The O Street Market exemplifies the large, functional, well-designed market buildings erected in DC under the massive public works campaign headed by Alexander “Boss” Shepherd. After the Civil War, DC sought to revamp its small-town image. To do so, it laid sewer and water lines, graded and paved streets, planted trees, and removed unsightly nuisances, like the city’s older public markets. Those older markets were replaced by well-designed brick markets such as the O Street Market, built in 1881. When it opened, the market was a popular destination for shopping and served a diverse community. At the time, the Shaw neighborhood was home to residents of many different races and socioeconomic classes, including Germans and other ethnic whites, as well as the Black community. Many residents earned a living working for the government, performing skilled and unskilled labor, and through commerce.
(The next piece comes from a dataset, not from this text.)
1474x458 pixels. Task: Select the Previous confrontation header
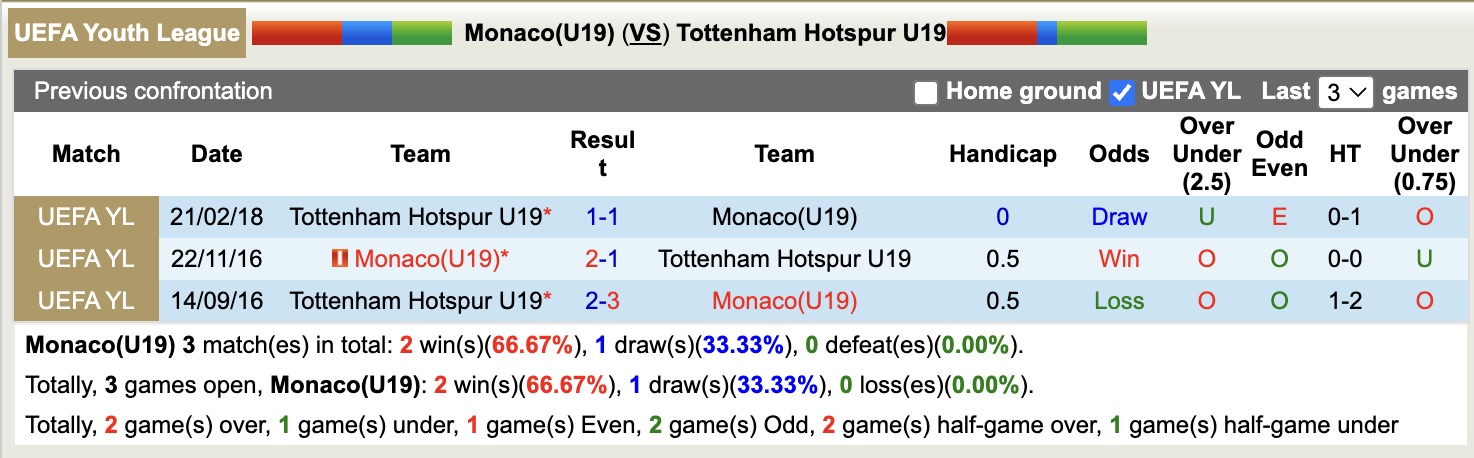153,91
The riots of 1968 left the structure of the market unharmed, but the economic depression that hit the area afterwards resulted in its closure. In 1974, the Market was part of a two-block redevelopment project, the first of major commercial development plans for the Shaw Urban Renewal Area. The market was partially restored and rehabilitated by the Redevelopment Land Agency under the auspices of DC’s Department of Housing and Community Development. In 1977, the O Street Market, along with the entire block bounded by Seventh, Nineth, O, and P Streets was sold to the entrepreneur James C. Adkins for the commercial development of the land and further rehabilitation of the market. The O Street Market formally reopened on February 23, 1980.
In 2003, another renovation was planned when a severe snowstorm caused the roof to collapse. The building’s structure was mostly destroyed, except for parts of its facade. The market has since been restored and is once again being used for business.